Türkiye’deki seçimlerin artık yalnızca Türkiye’yi ilgilendirmediğini ve atılan her adımın pek çok merkezi ilgilendirdiğini savunan Başbakanlık Başdanışmanı ve Başbakanlık Dış İlişkiler Başkanı Dr. Gürsel Dönmez önemli bir noktaya vurgu yaptı.
Dedi ki:
“Yaşadığımız yüzyılın en pahalı kaynağı ne petrol, ne de altın. En pahalı kaynak insan kaynağı. Bazı Avrupa ülkeleri nüfus olarak kendilerini yenileme eşiğinin altına düştü. Biz genç nüfus potansiyelimizle güçlüyüz.”
Sıkıntının en fazla 3-5 ayda atlatılacağını kaydeden Dönmez, dışarıdan izlenen bir Türkiye ile yaşananlar arasında şu bağlantıyı kurdu:
“İsteseler de istemeseler de Türkiye 10-15 yıl sonra daha farklı bir yerde olacak. Denklemin yansımasını bugünlerde şehit cenazeleriyle görüyoruz.”
Ardından…
“Geçiş sürecindeyiz. Mümkün olduğunca hasar almadan atlatmak gerekiyor” dedi ve akademisyen kimliğiyle neler yapılabileceğini söyledi:
“Yapılacak şey, devlet aklı devreye girmeli.”
Sonra da…
İlgisizmiş gibi görünen, ama hedef olarak Türkiye’yi ilgilendiren iki yoruma dikkat çekti:
“İyi bir İngiliz istihbaratçı olduğu söylenen ve Kurtuluş Savaşı sırasında bu topraklarda bulunan Arnold Toynbee, ‘Osmanlı durdurulmuş bir medeniyettir’ der. Ben de bu görüşe aynen katılıyorum.”
Şunu da ekledi:
“Onunla aynı ayarda olan Samuel Hungtinton ise medeniyetler çatışmasını proje olarak ortaya koydu. Maalesef gerçek oldu.”
Bu noktada…
“Türkiye burada hem oyun kurucu, hem oyun bozucu” tespitini yaptı ve karşı hamleye işaret etti:
“Medeniyetler çatışması projesine karşı Türkiye de medeniyetler ittifakı projesini yürürlüğe koydu ve böylece süreci durdurdu.”
Yorumu şu:
“Dünya şunu gördü: Türkler günlük tepki de veriyorlar, kendi projelerini de uyguluyorlar. Dünya bunu anladı.”

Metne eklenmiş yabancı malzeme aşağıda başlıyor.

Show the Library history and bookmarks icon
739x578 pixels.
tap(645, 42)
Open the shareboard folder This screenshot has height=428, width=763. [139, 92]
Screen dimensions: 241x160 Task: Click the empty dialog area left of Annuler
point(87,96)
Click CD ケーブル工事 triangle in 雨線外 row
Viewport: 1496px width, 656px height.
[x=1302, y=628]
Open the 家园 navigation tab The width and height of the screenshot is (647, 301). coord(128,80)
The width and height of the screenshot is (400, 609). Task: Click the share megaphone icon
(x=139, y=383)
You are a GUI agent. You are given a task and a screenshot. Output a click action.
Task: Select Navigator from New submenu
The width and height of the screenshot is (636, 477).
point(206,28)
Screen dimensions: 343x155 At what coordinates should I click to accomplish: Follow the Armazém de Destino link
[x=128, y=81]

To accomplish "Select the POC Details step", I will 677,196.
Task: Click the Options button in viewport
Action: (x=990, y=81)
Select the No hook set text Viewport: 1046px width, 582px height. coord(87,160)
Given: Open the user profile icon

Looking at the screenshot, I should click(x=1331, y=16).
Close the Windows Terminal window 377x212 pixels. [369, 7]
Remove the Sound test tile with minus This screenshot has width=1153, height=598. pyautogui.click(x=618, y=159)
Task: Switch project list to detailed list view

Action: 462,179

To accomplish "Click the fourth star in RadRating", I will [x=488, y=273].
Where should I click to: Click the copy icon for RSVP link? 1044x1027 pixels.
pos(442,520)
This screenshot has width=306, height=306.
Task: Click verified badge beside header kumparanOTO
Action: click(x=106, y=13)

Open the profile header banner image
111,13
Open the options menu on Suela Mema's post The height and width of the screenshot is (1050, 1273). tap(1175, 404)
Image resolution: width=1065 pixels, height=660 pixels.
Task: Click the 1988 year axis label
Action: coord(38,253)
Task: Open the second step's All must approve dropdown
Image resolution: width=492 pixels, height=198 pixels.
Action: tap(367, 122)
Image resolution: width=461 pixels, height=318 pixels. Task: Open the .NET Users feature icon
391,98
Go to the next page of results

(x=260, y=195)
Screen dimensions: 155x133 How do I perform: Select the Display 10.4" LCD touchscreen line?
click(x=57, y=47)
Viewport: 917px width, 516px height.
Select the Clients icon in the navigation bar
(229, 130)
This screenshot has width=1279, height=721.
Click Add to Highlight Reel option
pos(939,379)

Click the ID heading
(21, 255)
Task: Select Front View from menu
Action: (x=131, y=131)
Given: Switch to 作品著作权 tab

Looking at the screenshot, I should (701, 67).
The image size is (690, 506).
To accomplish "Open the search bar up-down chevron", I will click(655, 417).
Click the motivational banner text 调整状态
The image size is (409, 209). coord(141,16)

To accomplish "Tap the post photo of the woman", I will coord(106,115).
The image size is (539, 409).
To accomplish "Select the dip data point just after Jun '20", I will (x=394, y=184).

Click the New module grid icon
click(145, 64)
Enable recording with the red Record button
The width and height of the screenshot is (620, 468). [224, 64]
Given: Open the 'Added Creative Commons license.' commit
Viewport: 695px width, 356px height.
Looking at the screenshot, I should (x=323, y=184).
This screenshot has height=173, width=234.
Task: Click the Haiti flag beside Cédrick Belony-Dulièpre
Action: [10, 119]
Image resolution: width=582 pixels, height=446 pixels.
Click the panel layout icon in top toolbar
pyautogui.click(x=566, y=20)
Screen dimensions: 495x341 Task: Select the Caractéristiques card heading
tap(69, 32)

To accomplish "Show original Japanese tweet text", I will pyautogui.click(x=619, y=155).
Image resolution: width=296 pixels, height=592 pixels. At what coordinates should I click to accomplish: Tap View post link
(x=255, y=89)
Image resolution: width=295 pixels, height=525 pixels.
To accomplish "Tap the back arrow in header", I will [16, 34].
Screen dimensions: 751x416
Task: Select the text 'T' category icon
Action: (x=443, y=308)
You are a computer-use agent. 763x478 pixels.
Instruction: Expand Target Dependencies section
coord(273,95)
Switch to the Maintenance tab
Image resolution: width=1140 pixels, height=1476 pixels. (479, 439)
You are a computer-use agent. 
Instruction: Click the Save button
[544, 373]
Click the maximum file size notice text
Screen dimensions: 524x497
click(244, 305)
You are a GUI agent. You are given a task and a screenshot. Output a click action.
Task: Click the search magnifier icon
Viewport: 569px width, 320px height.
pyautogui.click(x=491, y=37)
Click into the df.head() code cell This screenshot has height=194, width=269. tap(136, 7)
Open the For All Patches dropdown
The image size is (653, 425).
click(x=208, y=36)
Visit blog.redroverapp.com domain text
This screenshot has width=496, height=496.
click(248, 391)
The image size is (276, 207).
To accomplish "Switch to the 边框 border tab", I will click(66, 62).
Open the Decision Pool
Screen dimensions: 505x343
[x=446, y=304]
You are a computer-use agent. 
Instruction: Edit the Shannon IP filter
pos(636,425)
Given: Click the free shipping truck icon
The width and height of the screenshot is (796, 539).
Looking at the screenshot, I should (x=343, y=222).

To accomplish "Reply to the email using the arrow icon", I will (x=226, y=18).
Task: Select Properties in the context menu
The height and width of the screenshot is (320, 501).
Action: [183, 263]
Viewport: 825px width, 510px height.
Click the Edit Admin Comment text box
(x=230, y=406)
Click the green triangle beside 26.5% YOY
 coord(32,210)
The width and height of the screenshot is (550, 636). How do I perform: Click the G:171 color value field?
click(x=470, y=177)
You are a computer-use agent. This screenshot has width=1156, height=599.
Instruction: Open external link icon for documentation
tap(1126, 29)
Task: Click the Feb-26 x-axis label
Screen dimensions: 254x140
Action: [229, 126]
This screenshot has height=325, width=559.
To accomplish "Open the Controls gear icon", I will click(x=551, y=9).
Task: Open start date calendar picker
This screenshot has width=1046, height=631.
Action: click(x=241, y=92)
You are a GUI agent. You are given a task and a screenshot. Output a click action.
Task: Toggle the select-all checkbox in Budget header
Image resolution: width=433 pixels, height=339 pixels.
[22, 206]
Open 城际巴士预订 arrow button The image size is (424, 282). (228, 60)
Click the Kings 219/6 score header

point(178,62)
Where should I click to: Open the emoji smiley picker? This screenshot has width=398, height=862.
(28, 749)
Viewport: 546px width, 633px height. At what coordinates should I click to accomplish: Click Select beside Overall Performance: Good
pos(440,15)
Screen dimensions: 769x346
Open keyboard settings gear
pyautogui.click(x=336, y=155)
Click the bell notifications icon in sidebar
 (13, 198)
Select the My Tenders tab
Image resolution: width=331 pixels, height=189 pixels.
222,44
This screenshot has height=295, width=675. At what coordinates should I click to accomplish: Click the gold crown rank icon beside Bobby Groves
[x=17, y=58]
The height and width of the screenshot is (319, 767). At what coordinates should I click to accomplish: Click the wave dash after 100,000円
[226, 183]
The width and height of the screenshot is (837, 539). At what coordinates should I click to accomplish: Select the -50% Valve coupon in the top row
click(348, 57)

–“Sükûnetin korunması çok önemli”–
Bu arada…
Akademisyen olarak sosyolog unvanı bulunan Dr. Gürsel Dönmez, içinde bulunduğumuz süreçte yaşananlarla mücadele noktasında şuna dikkat çekti:
“Bu memleket bir yere varacak, ancak sabretmek lazım. Devlet adamları bu sabrı gösteriyorlar. Günlük siyasi mücadelelerde gereği yapılıyor, ama devlet aklı uygulamasında herkes sabırlı.”
Dileğiyse şu:
“Devlet kademelerinde panik hiç olmadı. Üst siyasiler ve orta düzey bürokratlar bunu fark ediyorlar. Sükûnetin korunması çok önemli ve devamı gerekir.”